God exists in Malick’s mirror, and Creation is an evolutionary process designed to affirm Love – against the odds. The Tree of Life suggests that without compassion and empathy we are little more than dinosaurs bound to go the way of all flesh. It’s through our willingness to listen to the near-inaudible Whisper of Grace that we rise above (if only sporadically in our otherwise comfortably preoccupied lives) our inherently brutish nature: the dinosaur within. Malick implies that it’s about coming to terms with ‘Father’: the legacy of parents, upbringing, conditioning, aspirations, etc., and the Father that is existence itself, that which perpetually calls us to reconcile ourselves with ourselves.
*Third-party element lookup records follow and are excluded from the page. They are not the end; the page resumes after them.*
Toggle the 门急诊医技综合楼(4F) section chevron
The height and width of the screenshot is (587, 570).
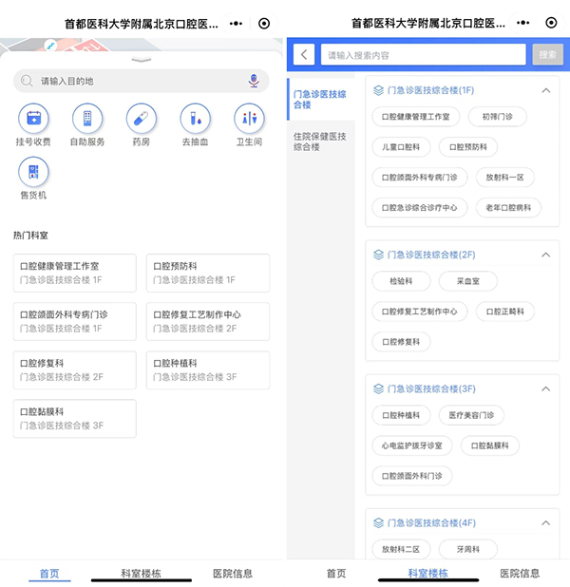[545, 523]
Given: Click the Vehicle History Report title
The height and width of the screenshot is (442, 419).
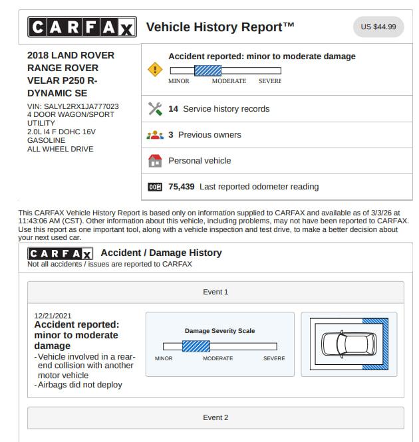Looking at the screenshot, I should 220,27.
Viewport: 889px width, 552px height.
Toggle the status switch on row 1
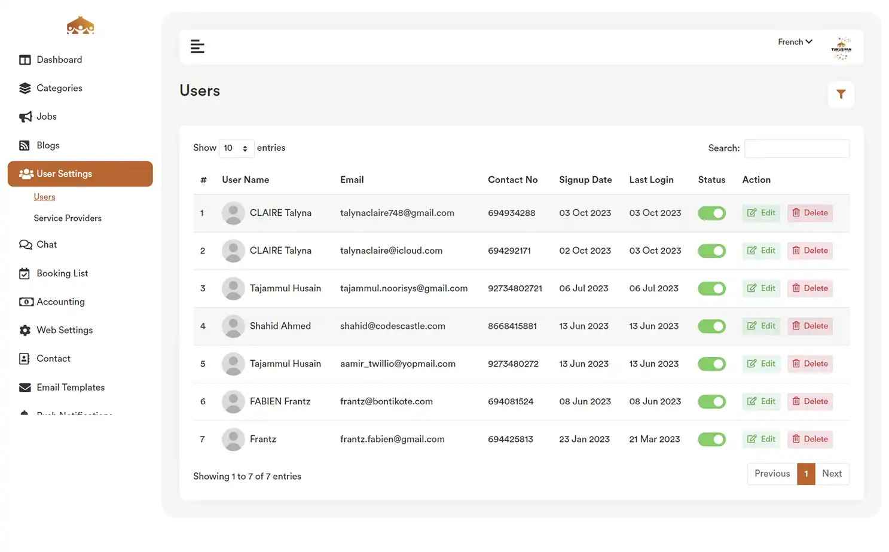(x=711, y=213)

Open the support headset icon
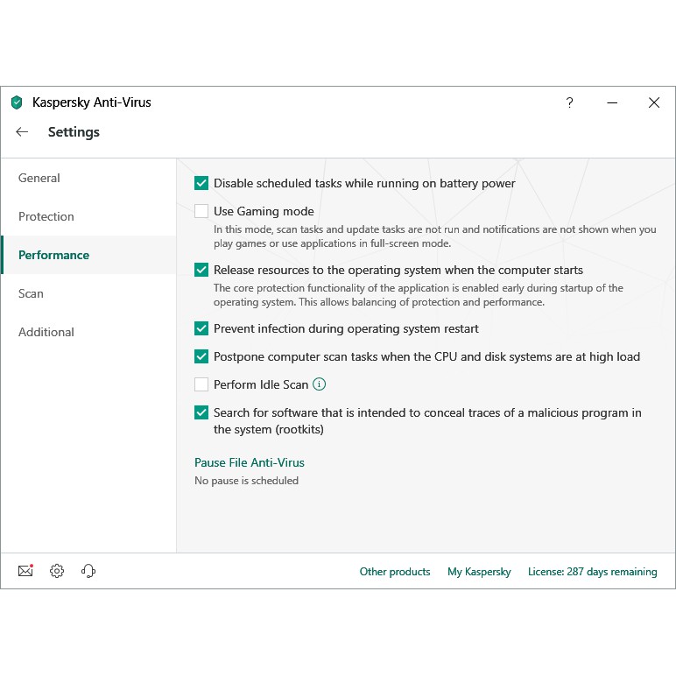(x=88, y=571)

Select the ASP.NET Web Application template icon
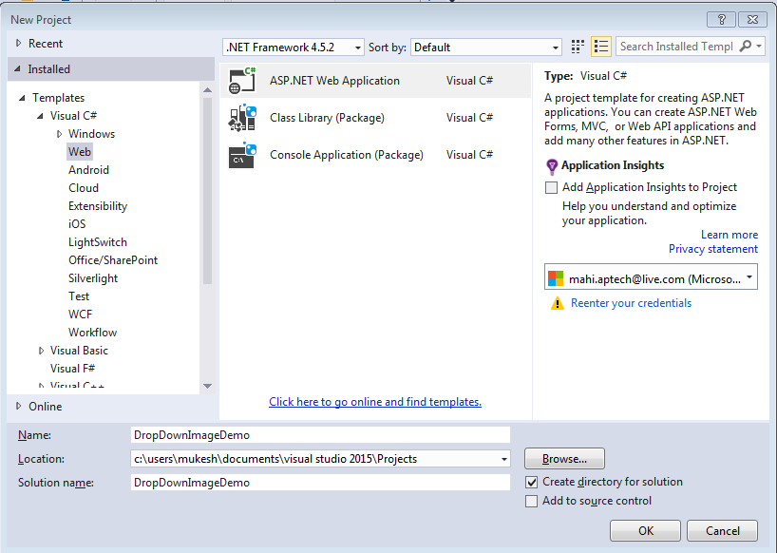(242, 80)
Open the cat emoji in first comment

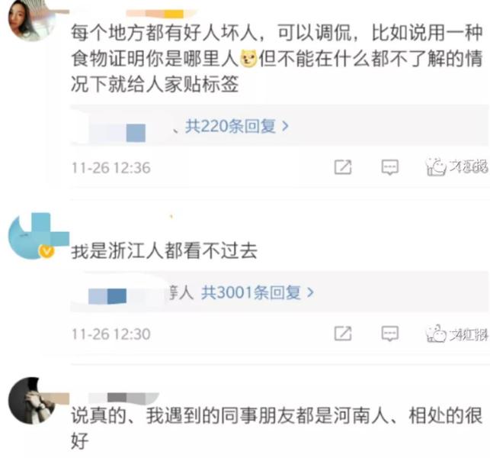[248, 59]
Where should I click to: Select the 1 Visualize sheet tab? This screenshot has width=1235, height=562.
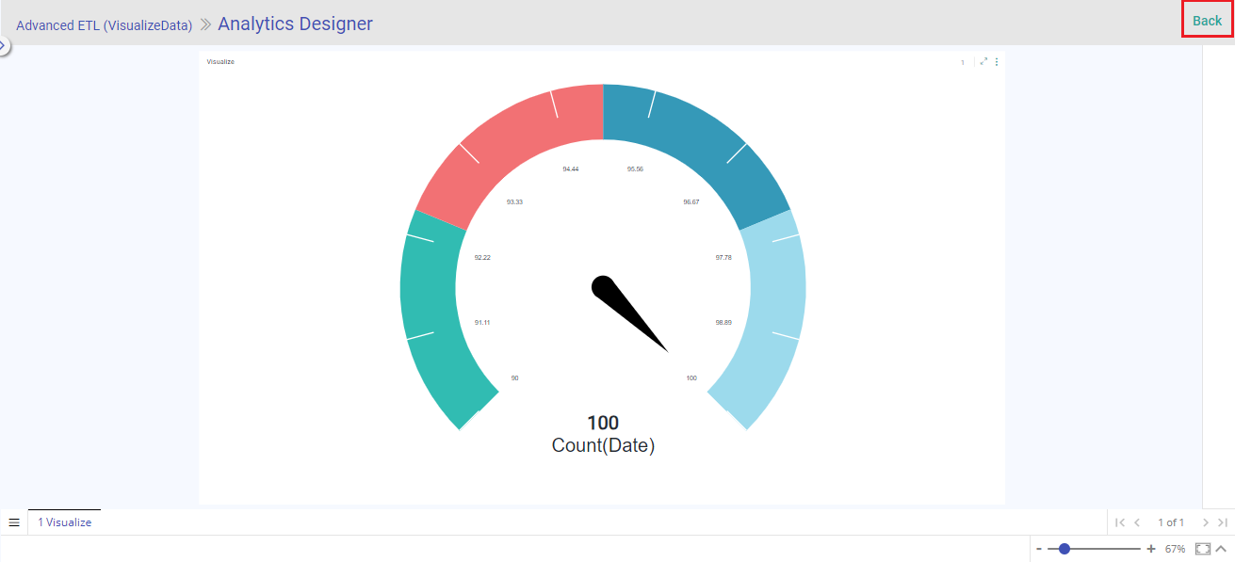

In this sense, Malick addresses the political and the personal, wherein reconciliation is a socio-political necessity: America must reconcile itself with itself. The Tree of Life is, therefore, a film about growing up: choosing to look into the mirror and confront what’s there.
While he skirts perilously close to Hallmark sentiment at times, particularly the recurring images of sunlight through trees and the ever-wafting fluidity of the camera (suggesting an Omniscient presence), Malick’s visual language abounds with moments as simultaneously inconsequential and profoundly mysterious as a leaf in the wind. Even the most casual image carries the suggestion of deeper metaphoric substance. The problem is that Malick is very fond of his visual motifs, which he too often milks for their implicit wonder. The result is a film that teeters on the edge of visual cliché.
The ending may be a white middleclass protestant vision of Eternal Oneness, but the point is clear. The Tree of Life is a testament of faith, a film about striving to overcome brokenness and move to a place of acceptance, humility, forgiveness, reconciliation and growth. It may not be the best film ever made, but it’s certainly a sincere and searching one, which might be why some regard it so highly – because they recognise and are affected by its central purpose. Those who dismiss it for its supposed pretention and high-mindedness are unlikely to tolerate its central message: that life offers the potential to transcend nature and engage with, perhaps be transformed by, something resembling Grace — if we let it.